Collection entries
=======
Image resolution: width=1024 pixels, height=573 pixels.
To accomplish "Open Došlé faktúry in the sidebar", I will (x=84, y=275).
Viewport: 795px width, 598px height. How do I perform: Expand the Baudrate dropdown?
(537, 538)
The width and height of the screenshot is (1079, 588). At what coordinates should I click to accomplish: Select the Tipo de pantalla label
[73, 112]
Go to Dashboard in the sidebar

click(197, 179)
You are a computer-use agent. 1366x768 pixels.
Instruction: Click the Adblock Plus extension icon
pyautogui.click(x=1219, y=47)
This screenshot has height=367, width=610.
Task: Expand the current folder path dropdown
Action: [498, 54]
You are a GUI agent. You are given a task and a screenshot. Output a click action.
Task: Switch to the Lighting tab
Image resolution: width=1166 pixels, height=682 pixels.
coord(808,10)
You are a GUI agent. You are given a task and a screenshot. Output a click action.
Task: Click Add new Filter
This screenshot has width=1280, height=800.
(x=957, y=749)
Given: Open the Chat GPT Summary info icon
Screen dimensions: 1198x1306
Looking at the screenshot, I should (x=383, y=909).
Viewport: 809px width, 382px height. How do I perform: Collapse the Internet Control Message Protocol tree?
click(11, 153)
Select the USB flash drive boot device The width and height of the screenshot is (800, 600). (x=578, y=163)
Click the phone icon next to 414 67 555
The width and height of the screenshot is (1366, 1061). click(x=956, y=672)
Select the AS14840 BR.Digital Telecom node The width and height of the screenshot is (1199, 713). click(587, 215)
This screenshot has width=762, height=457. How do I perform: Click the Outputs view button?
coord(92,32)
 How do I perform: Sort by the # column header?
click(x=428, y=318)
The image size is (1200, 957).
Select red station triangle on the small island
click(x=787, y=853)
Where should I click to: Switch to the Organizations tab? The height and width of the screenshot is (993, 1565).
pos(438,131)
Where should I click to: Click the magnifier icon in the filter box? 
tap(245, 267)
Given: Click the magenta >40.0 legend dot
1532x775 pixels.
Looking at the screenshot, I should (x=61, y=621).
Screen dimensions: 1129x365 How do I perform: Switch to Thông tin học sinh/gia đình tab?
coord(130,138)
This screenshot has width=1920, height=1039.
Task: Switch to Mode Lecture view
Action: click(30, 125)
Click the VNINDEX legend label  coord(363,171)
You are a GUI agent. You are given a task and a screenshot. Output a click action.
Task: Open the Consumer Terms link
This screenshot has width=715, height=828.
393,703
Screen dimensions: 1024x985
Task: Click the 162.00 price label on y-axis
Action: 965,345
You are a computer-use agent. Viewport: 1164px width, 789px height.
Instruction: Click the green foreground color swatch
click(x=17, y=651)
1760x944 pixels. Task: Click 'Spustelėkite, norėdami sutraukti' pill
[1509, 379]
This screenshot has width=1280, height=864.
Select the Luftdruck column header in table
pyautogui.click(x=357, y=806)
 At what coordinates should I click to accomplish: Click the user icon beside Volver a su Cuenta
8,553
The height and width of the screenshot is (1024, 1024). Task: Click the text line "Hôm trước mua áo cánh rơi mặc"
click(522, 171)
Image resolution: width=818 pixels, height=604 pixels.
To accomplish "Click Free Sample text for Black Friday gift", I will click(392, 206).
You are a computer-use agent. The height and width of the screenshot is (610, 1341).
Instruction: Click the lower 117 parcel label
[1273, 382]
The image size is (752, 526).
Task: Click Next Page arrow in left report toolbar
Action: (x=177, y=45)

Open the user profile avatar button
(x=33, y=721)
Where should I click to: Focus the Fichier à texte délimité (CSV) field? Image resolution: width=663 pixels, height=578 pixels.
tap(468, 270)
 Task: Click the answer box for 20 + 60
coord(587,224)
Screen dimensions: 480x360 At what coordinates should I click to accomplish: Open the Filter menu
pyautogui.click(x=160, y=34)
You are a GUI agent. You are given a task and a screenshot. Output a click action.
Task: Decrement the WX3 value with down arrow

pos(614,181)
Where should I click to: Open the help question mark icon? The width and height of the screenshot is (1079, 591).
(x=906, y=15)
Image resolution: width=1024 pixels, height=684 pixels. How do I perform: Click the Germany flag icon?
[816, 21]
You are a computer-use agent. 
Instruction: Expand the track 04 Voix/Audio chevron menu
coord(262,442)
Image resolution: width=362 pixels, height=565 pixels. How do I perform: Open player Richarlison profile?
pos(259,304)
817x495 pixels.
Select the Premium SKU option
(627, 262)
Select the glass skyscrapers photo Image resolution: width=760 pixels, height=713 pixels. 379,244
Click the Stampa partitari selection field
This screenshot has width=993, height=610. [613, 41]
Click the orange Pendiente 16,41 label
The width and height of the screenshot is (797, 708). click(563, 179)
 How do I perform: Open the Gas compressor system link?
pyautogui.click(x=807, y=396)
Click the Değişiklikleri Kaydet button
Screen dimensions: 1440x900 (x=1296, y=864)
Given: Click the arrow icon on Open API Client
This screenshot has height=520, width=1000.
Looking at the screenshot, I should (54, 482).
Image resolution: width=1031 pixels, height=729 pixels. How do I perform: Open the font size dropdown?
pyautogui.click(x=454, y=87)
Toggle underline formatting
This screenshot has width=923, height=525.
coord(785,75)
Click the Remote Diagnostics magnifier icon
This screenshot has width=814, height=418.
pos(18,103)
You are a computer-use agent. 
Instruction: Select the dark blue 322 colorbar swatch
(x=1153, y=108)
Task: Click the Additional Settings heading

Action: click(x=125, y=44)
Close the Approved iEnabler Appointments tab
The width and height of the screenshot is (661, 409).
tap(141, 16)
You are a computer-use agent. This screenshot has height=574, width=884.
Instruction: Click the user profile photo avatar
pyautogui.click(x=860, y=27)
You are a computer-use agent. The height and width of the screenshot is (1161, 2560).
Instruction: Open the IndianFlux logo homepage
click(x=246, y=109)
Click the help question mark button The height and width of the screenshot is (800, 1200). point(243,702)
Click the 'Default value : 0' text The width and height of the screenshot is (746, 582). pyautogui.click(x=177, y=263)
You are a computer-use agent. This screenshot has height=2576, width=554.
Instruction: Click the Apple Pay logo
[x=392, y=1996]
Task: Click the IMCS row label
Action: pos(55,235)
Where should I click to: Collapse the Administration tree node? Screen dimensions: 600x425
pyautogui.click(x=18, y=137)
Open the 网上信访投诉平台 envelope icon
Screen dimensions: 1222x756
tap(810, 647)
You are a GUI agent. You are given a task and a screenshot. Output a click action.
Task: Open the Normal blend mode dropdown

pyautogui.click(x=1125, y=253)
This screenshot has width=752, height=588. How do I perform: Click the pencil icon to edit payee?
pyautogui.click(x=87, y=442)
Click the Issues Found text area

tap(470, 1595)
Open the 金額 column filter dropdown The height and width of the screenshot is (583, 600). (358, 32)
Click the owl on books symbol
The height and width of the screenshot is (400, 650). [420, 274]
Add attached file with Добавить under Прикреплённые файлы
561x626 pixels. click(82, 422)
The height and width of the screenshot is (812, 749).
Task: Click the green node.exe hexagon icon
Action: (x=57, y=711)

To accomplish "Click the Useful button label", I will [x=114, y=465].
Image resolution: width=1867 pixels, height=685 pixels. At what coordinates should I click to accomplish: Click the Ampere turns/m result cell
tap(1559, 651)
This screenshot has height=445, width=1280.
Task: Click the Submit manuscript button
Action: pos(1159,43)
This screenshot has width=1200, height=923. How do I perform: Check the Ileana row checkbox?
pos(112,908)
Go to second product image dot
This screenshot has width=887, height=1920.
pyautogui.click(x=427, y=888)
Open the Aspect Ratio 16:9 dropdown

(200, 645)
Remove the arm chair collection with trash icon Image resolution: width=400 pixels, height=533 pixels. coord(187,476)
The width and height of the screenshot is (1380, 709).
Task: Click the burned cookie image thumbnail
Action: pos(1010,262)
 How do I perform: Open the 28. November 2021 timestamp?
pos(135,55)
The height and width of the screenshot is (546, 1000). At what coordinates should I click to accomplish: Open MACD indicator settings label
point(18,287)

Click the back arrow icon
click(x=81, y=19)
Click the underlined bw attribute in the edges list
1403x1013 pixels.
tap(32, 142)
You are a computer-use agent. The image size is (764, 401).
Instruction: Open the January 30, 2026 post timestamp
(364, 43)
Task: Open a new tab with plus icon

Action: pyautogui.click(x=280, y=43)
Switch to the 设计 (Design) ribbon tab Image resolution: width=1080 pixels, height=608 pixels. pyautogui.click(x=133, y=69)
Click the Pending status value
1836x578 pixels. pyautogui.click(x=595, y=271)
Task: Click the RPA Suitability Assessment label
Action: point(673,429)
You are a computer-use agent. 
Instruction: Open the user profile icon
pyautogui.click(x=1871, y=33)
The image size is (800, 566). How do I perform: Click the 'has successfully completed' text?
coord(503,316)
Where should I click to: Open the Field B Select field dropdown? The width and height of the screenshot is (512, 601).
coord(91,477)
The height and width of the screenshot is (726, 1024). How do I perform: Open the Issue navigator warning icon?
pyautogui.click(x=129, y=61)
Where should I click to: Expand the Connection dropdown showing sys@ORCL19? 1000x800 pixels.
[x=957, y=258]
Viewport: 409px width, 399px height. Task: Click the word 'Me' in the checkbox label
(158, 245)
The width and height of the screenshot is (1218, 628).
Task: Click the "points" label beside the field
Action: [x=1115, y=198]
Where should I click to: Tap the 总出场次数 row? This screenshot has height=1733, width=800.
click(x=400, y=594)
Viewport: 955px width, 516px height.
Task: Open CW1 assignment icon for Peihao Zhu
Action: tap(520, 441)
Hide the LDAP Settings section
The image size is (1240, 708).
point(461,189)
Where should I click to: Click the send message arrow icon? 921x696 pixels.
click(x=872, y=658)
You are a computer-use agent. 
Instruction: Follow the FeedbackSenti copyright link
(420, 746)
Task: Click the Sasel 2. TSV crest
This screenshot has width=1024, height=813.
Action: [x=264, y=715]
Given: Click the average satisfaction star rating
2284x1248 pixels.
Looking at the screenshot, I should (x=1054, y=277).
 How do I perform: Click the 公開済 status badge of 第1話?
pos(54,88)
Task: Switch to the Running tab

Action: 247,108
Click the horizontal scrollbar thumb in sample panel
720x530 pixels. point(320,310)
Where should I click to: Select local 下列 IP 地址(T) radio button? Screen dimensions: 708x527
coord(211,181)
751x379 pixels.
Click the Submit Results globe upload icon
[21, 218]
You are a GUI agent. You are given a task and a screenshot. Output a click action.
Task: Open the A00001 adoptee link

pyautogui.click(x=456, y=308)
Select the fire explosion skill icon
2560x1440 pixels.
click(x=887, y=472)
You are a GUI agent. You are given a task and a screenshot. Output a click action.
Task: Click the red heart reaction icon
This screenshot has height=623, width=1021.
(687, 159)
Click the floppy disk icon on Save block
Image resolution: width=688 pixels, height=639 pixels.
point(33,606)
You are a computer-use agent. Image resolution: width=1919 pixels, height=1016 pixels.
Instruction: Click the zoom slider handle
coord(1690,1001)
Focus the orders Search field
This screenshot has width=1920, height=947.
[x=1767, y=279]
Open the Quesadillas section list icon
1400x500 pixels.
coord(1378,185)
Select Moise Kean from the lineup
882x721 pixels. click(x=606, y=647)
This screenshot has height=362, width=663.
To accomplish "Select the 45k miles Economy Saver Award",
=======
Number of lines above containing "legend": state it and nothing else.

> **Solution to this task**: 2